第二十四章 考察(2 / 2)

許墨文苦惱的撓了撓腦袋說道:“這工作你非去不可嗎?”

陸芸裳點了點頭。

他現在真是裏外不是人,總不能把人綁在上海不準她走吧,他仔細想了一下如果他把人綁住,夜秋霖回來知道了還是會把自己千刀萬剮。

夜秋霖想著你們兩個祖宗怎麼不能放過我呢。

陸芸裳不知道許墨文的心裏已經開始嘀咕了幾十句,她隻是對許墨文說道:“我這麼大了會保護自己,你也知道我弟弟他太過保護我,我來是想讓你放心我做的工作絕對的安全,不會有危險的,而且我已經決定了,我也一定會安全的回來。”

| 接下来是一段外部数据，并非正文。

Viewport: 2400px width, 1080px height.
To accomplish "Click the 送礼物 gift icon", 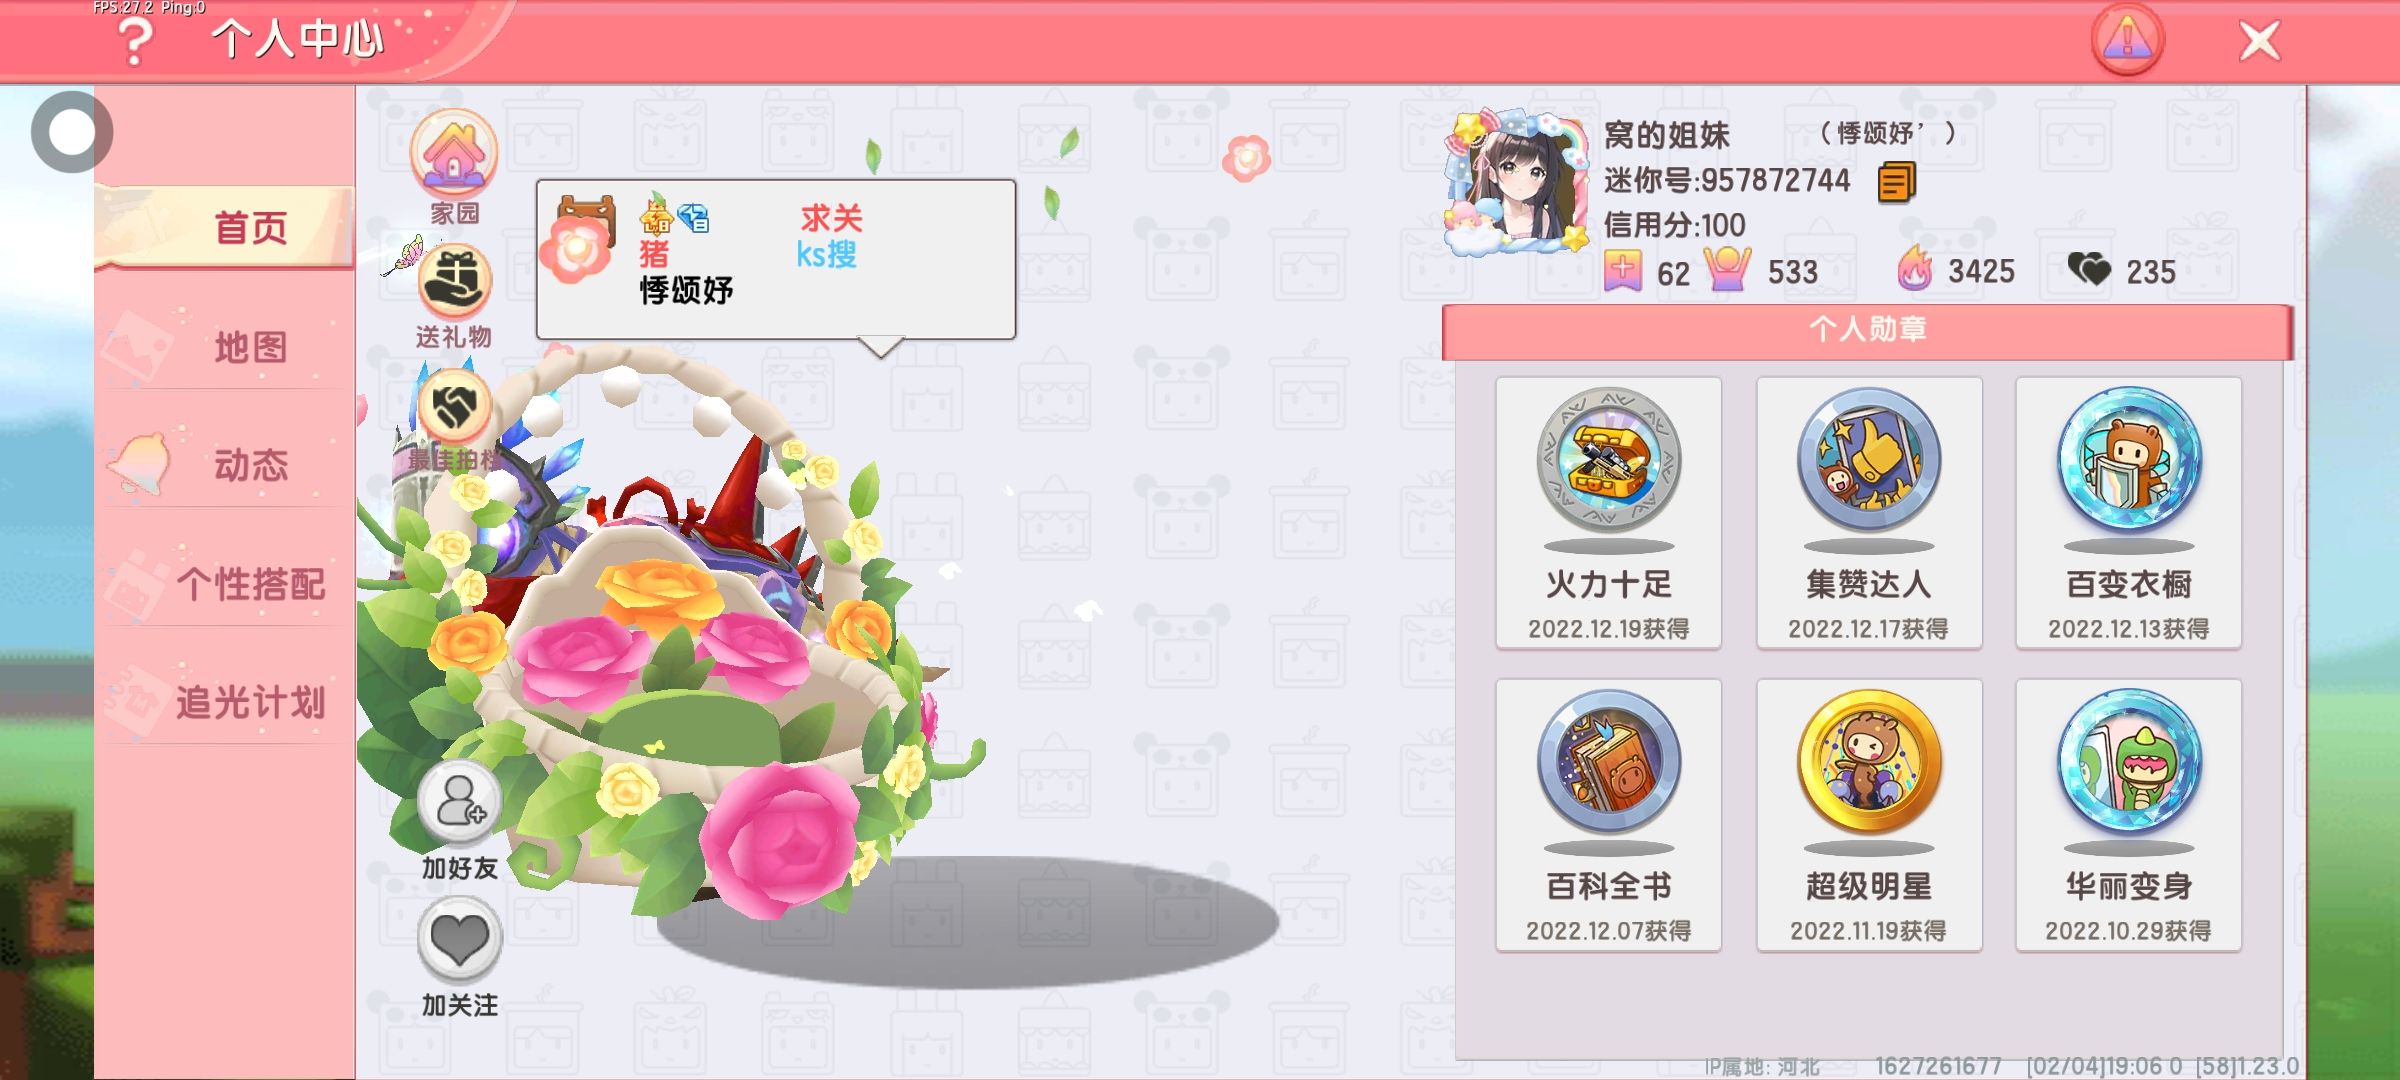I will click(x=454, y=282).
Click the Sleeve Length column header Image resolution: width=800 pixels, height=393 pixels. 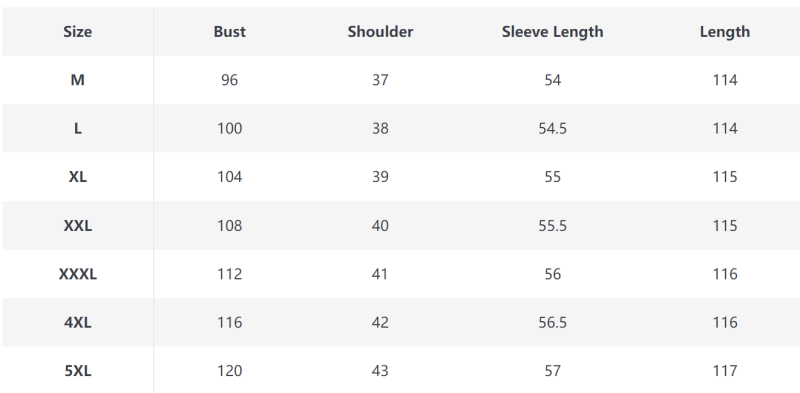[553, 32]
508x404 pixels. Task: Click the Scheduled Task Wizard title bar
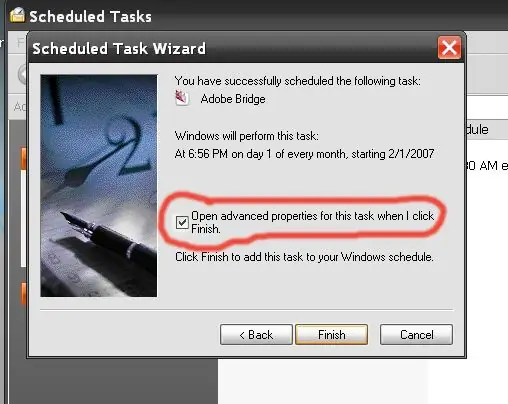tap(233, 48)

聽陸芸裳如此說,許墨文自然是沒有辦法,這陸芸裳也不告訴自己她要去哪裏,想來也是有什麼難言之隱。

許墨文對陸芸裳說道:“我真的是拿你們兩姐弟沒有辦法,我會轉告秋霖的,你也要保護好自己。”

陸芸裳點了點頭算是對答應。

陸芸裳轉頭就要走,許墨文像是想起了什麼似的,從自己的腰間掏出了一把槍遞給陸芸裳。

陸芸裳第一次見到槍手足無措。

許墨文把那槍手手絹包好遞給了她說道:“這是給你防身用的,我希望你用不到,但是事事險惡,有個防身的東西總是好的。”

陸芸裳點了點頭接過來那把槍。

夜秋霖在那碼頭那邊呆了七日卻也是大概熟悉了那裏的環境,這個地方著實偏僻了些,如若真的要實施上海那邊的構想不是一件易事。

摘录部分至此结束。